■ YOUR GOAL: Only reproduce the lines from the line containing "1000x562 pixels. How" onward, exactly, through the final line of the data below.

= Beginning of Section =

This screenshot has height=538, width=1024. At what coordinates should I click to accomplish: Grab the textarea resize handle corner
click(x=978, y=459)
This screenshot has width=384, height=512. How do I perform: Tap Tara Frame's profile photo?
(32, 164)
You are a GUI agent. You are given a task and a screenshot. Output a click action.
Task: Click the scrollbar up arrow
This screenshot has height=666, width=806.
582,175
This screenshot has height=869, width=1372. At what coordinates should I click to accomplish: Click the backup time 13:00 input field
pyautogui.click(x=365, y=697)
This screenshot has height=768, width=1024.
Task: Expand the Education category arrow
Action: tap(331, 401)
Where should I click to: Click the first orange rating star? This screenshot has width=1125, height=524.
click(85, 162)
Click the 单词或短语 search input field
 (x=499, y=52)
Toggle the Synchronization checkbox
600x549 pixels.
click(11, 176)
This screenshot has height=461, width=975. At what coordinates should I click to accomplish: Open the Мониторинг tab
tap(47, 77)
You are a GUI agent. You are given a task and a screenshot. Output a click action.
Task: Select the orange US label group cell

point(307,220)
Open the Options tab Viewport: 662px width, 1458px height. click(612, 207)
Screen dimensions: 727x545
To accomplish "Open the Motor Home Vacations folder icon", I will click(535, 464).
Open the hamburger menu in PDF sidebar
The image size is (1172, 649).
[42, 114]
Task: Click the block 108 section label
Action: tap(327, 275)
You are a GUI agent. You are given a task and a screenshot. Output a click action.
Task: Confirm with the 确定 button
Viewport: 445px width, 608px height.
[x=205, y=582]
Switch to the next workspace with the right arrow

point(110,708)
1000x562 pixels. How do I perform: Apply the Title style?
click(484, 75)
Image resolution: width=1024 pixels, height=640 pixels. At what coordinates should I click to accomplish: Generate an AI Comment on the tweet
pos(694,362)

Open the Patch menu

= End of Section =

■ OUTPUT FOR THIS TASK:
1000x562 pixels. How do I perform: Apply the Title style?
click(484, 75)
Image resolution: width=1024 pixels, height=640 pixels. At what coordinates should I click to accomplish: Generate an AI Comment on the tweet
pos(694,362)

Open the Patch menu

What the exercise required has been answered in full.